[Set problem]:
Gather every line in the records below that contains the string "perform". Letter case must match.

[Raw records]:
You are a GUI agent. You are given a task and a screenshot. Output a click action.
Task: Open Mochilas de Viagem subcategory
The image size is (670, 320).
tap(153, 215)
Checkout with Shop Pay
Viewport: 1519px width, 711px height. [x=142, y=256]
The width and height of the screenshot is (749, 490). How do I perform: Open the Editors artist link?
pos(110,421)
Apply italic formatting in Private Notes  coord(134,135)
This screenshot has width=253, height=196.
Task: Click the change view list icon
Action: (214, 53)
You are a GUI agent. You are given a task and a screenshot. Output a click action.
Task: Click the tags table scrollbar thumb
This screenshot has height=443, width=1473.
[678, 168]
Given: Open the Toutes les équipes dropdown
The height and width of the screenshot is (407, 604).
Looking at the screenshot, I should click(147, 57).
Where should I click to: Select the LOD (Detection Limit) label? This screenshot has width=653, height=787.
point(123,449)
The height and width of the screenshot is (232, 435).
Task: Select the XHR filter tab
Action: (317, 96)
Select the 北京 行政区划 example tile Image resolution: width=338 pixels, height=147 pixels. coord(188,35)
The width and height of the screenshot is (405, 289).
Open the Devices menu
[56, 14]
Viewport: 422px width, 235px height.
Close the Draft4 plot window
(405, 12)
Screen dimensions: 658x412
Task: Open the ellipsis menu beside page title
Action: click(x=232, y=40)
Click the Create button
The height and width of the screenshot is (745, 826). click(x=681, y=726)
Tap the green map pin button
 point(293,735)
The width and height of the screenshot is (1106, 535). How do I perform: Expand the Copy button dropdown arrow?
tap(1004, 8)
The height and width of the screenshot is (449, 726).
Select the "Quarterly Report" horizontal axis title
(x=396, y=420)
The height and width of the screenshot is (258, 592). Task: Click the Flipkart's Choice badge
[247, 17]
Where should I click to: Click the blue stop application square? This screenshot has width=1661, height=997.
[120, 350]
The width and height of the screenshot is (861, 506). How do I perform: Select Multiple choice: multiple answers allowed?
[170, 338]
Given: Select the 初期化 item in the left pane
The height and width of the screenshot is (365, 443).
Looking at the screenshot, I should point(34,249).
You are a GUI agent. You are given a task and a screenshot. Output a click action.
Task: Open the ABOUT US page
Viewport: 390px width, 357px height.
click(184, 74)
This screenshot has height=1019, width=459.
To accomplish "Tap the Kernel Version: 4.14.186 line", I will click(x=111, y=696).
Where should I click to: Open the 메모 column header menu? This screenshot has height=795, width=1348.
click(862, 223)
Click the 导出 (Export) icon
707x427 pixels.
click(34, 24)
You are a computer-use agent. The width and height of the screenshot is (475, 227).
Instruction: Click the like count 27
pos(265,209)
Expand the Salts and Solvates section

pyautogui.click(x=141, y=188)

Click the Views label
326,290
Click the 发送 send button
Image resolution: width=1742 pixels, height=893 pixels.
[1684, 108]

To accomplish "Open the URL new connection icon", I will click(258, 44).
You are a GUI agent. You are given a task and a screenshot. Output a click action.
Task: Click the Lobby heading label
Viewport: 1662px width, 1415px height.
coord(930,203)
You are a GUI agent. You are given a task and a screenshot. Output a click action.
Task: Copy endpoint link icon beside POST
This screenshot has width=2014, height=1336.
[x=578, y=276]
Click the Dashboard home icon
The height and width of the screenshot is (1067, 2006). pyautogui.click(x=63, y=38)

[Correct answer]:
The width and height of the screenshot is (749, 490). How do I perform: Open the Editors artist link?
The width and height of the screenshot is (1106, 535). How do I perform: Expand the Copy button dropdown arrow?
The width and height of the screenshot is (861, 506). How do I perform: Select Multiple choice: multiple answers allowed?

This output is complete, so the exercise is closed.